Sept lieux, six sessions de 9h de live, trois concerts spéciaux. Il fallait bien ça pour fêter les dix ans de Nuits sonores, fleuron européen de la musique électronique (et plus si affinités). Compte-rendu du jour 1.Benjamin Mialot
D'ordinaire, au réveil, les deux premiers mots qui se forment dans notre tête sont «pipi» et «Nutella». Ce matin, lendemain de Nuits sonores oblige, ils ont laissé la place à «wow» et «putain». Comme dans «wow putain ce bourdonnement, j'ai l'impression d'avoir servi de diapason à une chorale de géants». Considérant la façon dont un Dj s'adapte aux convulsions de son audience et le nombre de pointures des platines composant l'affiche de cette dixième édition du festival, la comparaison n'est pas anodine.
Putain d'usine ?
Et elle n'est, contrairement à ce que l'on craignait, pas corrélée à la sonorisation des lieux. Oh bien sûr, les anciennes usines Brossette, bien qu'en bonne place pour décrocher le titre d'espace le plus impressionnant jamais investi par Nuits sonores, ne se prêtent pas tellement, réverbération métallique oblige, à des prestations un tant soit peu orchestrales. Ce n'est d'ailleurs pas pour rien que la quasi-totalité de la programmation rock est judicieusement cantonnée à l'Hôtel-Dieu.
Mais franchement, à quelques aigus stridents à s'en tartiner les dents d'Émail Diamant prêt, rien à redire.
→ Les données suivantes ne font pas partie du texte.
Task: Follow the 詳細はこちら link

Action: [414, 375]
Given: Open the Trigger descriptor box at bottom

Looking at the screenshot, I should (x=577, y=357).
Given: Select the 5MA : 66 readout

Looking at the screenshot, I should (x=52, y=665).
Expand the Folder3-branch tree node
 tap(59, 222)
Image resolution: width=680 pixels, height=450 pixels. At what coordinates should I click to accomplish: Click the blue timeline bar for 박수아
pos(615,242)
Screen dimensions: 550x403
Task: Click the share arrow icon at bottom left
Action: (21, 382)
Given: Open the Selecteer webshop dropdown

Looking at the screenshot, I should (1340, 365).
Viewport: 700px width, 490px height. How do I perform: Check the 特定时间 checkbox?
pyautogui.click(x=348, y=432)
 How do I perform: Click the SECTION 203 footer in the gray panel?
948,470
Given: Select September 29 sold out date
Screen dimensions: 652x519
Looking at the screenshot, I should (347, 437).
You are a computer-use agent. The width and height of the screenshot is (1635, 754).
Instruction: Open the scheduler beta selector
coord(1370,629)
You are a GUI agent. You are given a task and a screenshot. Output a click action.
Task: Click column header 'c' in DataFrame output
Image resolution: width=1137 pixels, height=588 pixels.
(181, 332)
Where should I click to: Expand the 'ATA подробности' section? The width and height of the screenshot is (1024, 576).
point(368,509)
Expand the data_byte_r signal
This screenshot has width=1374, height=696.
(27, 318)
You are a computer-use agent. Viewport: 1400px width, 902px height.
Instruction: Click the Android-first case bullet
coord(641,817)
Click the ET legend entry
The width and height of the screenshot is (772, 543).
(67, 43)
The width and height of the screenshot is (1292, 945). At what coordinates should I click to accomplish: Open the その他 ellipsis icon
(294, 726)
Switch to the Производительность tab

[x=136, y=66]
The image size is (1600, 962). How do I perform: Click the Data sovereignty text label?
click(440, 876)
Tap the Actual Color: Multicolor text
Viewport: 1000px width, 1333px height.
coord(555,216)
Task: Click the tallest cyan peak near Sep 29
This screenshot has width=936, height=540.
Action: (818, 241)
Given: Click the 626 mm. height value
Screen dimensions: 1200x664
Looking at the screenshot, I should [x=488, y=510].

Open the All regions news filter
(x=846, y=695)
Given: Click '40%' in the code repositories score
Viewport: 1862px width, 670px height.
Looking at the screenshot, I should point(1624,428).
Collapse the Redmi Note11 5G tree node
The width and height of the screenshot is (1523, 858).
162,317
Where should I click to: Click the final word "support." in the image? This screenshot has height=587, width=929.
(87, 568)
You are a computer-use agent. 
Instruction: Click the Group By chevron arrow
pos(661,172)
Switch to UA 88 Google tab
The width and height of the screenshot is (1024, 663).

Quand bien même, ce serait un modeste prix à payer pour entrevoir l'excitant sentiment de transgression qui animait nos ancêtres ravers et pour avoir le plaisir de ne percuter que deux personnes tous les cent mètres, l'endroit étant, au contraire du Marché Gare, d'une impressionnante et salutaire immensité. De toutes façons, vous en conviendrez, on ne se rend pas à un tel raout musical dans l'idée de se faire caresser dans le sens des micropoils auriculaires, mais dans celle de transpirer toute son urée et de rencontrer plein de gens foufous.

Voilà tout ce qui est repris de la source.